Characteristics of gamma-ray burst afterglows in the context of non-axisymmetric structured jets

As the most energetic explosions in the Universe, gamma-ray bursts (GRBs) are commonly believed to be generated by relativistic jets. Recent observational evidence suggests that the jets producing GRBs are likely to have a structured nature. Some studies have suggested that non-axisymmetric structured jets may be formed through internal non-uniform magnetic dissipation processes or the precession of the central engine. In this study, we analyze the potential characteristics of GRB afterglows within the framework of non-axisymmetric structured jets. We simplify the profile of the asymmetric jet as a step function of the azimuth angle, dividing the entire jet into individual elements. By considering specific cases, we demonstrate that the velocity, energy, and line-of-sight direction of each jet element can greatly affect the behaviour of the overall light curve. The radiative contributions from multiple elements may lead to the appearance of multiple distinct peaks or plateaus in the light curve.

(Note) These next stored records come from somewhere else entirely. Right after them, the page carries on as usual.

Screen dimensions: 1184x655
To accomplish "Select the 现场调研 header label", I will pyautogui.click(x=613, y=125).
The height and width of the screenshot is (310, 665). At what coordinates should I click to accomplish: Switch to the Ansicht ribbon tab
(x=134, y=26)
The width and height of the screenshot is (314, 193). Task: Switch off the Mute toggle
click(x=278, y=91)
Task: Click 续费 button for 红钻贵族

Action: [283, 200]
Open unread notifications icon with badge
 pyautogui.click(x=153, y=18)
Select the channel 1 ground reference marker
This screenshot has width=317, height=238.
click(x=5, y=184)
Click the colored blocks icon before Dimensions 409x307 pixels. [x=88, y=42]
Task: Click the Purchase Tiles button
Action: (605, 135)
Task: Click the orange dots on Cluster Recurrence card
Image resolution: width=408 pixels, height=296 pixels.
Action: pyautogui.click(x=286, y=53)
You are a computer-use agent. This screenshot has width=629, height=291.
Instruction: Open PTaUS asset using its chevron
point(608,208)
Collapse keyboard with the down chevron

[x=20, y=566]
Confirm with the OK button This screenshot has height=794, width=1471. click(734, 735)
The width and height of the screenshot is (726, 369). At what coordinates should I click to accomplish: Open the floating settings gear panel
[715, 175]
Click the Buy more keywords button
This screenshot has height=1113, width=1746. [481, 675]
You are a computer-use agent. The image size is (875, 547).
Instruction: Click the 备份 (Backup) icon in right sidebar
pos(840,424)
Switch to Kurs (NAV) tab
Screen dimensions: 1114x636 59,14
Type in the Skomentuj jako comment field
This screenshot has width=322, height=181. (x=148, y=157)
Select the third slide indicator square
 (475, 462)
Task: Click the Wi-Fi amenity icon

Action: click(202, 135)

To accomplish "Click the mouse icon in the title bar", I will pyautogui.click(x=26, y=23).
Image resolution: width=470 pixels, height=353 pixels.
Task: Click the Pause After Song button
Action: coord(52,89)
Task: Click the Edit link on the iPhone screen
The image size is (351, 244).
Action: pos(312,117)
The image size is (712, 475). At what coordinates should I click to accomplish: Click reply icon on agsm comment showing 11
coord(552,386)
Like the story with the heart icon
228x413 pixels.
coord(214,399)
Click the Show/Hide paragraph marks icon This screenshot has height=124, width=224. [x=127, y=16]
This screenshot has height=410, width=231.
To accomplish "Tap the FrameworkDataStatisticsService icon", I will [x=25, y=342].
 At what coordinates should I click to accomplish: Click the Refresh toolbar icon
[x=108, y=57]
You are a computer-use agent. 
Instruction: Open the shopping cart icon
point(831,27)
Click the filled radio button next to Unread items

Furthermore, fluctuations in the rising and declining segments of each peak can be observed. These findings establish a theoretical foundation for future investigations into the structural characteristics of GRBs by leveraging GRB afterglow data.

Automated summary

This study analyzes the potential characteristics of GRB afterglows within the framework of non-axisymmetric structured jets. It finds that the velocity, energy, and line-of-sight direction of each jet element greatly affect the behavior of the overall light curve. The radiative contributions from multiple elements may lead to the appearance of multiple distinct peaks or plateaus in the light curve, with fluctuations in the rising and declining segments of each peak observed.